INSTRUCTIONS TO FOLLOW:
In your reply, write out each entry exactly as given.

[Items from a dataset]
==*==

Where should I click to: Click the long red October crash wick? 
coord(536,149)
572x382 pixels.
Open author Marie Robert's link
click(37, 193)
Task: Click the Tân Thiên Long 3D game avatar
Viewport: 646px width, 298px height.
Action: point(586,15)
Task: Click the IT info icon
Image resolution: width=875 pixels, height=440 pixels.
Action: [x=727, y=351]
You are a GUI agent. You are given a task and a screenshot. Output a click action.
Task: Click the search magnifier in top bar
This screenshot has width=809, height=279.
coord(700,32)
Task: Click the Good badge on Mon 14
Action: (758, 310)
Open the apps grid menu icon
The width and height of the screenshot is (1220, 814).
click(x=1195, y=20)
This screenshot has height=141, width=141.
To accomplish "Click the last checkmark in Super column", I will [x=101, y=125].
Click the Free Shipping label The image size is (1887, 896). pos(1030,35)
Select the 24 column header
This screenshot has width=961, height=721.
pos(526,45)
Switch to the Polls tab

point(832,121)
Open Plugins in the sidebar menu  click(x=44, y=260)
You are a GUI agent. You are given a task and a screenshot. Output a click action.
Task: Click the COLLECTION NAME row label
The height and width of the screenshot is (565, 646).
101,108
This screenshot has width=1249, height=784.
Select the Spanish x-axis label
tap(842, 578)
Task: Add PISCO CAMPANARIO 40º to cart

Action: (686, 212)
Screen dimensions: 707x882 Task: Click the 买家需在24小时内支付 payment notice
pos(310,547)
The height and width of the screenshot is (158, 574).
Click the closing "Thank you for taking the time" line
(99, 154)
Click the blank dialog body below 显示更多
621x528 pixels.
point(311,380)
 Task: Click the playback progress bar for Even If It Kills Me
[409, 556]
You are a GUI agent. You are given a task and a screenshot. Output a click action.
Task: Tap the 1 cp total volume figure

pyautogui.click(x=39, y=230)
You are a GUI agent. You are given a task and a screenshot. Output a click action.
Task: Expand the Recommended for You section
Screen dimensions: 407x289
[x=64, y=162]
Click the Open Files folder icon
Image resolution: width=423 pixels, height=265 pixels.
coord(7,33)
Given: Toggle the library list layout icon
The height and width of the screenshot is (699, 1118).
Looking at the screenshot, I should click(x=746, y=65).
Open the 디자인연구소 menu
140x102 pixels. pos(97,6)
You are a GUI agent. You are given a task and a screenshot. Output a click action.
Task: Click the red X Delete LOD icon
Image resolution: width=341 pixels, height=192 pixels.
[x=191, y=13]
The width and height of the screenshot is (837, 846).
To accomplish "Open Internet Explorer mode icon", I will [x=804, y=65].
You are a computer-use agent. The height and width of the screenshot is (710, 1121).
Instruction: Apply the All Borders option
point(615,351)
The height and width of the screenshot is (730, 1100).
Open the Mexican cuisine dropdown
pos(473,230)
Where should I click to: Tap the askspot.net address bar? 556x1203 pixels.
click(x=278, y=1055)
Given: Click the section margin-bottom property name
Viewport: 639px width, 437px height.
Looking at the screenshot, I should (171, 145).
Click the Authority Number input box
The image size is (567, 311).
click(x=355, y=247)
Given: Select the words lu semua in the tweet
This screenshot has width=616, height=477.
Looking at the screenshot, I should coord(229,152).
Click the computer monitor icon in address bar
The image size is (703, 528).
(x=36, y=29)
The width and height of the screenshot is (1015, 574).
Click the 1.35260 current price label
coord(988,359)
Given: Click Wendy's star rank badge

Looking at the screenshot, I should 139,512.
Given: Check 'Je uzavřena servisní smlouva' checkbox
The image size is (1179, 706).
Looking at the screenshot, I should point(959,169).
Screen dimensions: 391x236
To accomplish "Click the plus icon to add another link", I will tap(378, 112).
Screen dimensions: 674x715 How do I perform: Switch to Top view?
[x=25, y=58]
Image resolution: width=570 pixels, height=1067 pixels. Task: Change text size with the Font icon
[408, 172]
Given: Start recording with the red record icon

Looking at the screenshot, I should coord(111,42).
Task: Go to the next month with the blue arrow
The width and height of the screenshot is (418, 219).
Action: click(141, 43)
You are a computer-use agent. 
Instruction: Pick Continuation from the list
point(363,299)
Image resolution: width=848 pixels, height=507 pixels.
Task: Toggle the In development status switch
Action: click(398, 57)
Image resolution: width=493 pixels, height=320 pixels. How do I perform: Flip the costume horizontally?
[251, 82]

==*==

WRITTEN SOLUTION:
Where should I click to: Click the long red October crash wick? 
coord(536,149)
572x382 pixels.
Open author Marie Robert's link
click(37, 193)
Task: Click the Tân Thiên Long 3D game avatar
Viewport: 646px width, 298px height.
Action: point(586,15)
Task: Click the IT info icon
Image resolution: width=875 pixels, height=440 pixels.
Action: [x=727, y=351]
You are a GUI agent. You are given a task and a screenshot. Output a click action.
Task: Click the search magnifier in top bar
This screenshot has width=809, height=279.
coord(700,32)
Task: Click the Good badge on Mon 14
Action: (758, 310)
Open the apps grid menu icon
The width and height of the screenshot is (1220, 814).
click(x=1195, y=20)
This screenshot has height=141, width=141.
To accomplish "Click the last checkmark in Super column", I will [x=101, y=125].
Click the Free Shipping label The image size is (1887, 896). pos(1030,35)
Select the 24 column header
This screenshot has width=961, height=721.
pos(526,45)
Switch to the Polls tab

point(832,121)
Open Plugins in the sidebar menu  click(x=44, y=260)
You are a GUI agent. You are given a task and a screenshot. Output a click action.
Task: Click the COLLECTION NAME row label
The height and width of the screenshot is (565, 646).
101,108
This screenshot has width=1249, height=784.
Select the Spanish x-axis label
tap(842, 578)
Task: Add PISCO CAMPANARIO 40º to cart

Action: (686, 212)
Screen dimensions: 707x882 Task: Click the 买家需在24小时内支付 payment notice
pos(310,547)
The height and width of the screenshot is (158, 574).
Click the closing "Thank you for taking the time" line
(99, 154)
Click the blank dialog body below 显示更多
621x528 pixels.
point(311,380)
 Task: Click the playback progress bar for Even If It Kills Me
[409, 556]
You are a GUI agent. You are given a task and a screenshot. Output a click action.
Task: Tap the 1 cp total volume figure

pyautogui.click(x=39, y=230)
You are a GUI agent. You are given a task and a screenshot. Output a click action.
Task: Expand the Recommended for You section
Screen dimensions: 407x289
[x=64, y=162]
Click the Open Files folder icon
Image resolution: width=423 pixels, height=265 pixels.
coord(7,33)
Given: Toggle the library list layout icon
The height and width of the screenshot is (699, 1118).
Looking at the screenshot, I should click(x=746, y=65).
Open the 디자인연구소 menu
140x102 pixels. pos(97,6)
You are a GUI agent. You are given a task and a screenshot. Output a click action.
Task: Click the red X Delete LOD icon
Image resolution: width=341 pixels, height=192 pixels.
[x=191, y=13]
The width and height of the screenshot is (837, 846).
To accomplish "Open Internet Explorer mode icon", I will [x=804, y=65].
You are a computer-use agent. The height and width of the screenshot is (710, 1121).
Instruction: Apply the All Borders option
point(615,351)
The height and width of the screenshot is (730, 1100).
Open the Mexican cuisine dropdown
pos(473,230)
Where should I click to: Tap the askspot.net address bar? 556x1203 pixels.
click(x=278, y=1055)
Given: Click the section margin-bottom property name
Viewport: 639px width, 437px height.
Looking at the screenshot, I should (171, 145).
Click the Authority Number input box
The image size is (567, 311).
click(x=355, y=247)
Given: Select the words lu semua in the tweet
This screenshot has width=616, height=477.
Looking at the screenshot, I should coord(229,152).
Click the computer monitor icon in address bar
The image size is (703, 528).
(x=36, y=29)
The width and height of the screenshot is (1015, 574).
Click the 1.35260 current price label
coord(988,359)
Given: Click Wendy's star rank badge

Looking at the screenshot, I should 139,512.
Given: Check 'Je uzavřena servisní smlouva' checkbox
The image size is (1179, 706).
Looking at the screenshot, I should point(959,169).
Screen dimensions: 391x236
To accomplish "Click the plus icon to add another link", I will tap(378, 112).
Screen dimensions: 674x715 How do I perform: Switch to Top view?
[x=25, y=58]
Image resolution: width=570 pixels, height=1067 pixels. Task: Change text size with the Font icon
[408, 172]
Given: Start recording with the red record icon

Looking at the screenshot, I should coord(111,42).
Task: Go to the next month with the blue arrow
The width and height of the screenshot is (418, 219).
Action: click(141, 43)
You are a computer-use agent. 
Instruction: Pick Continuation from the list
point(363,299)
Image resolution: width=848 pixels, height=507 pixels.
Task: Toggle the In development status switch
Action: click(398, 57)
Image resolution: width=493 pixels, height=320 pixels. How do I perform: Flip the costume horizontally?
[251, 82]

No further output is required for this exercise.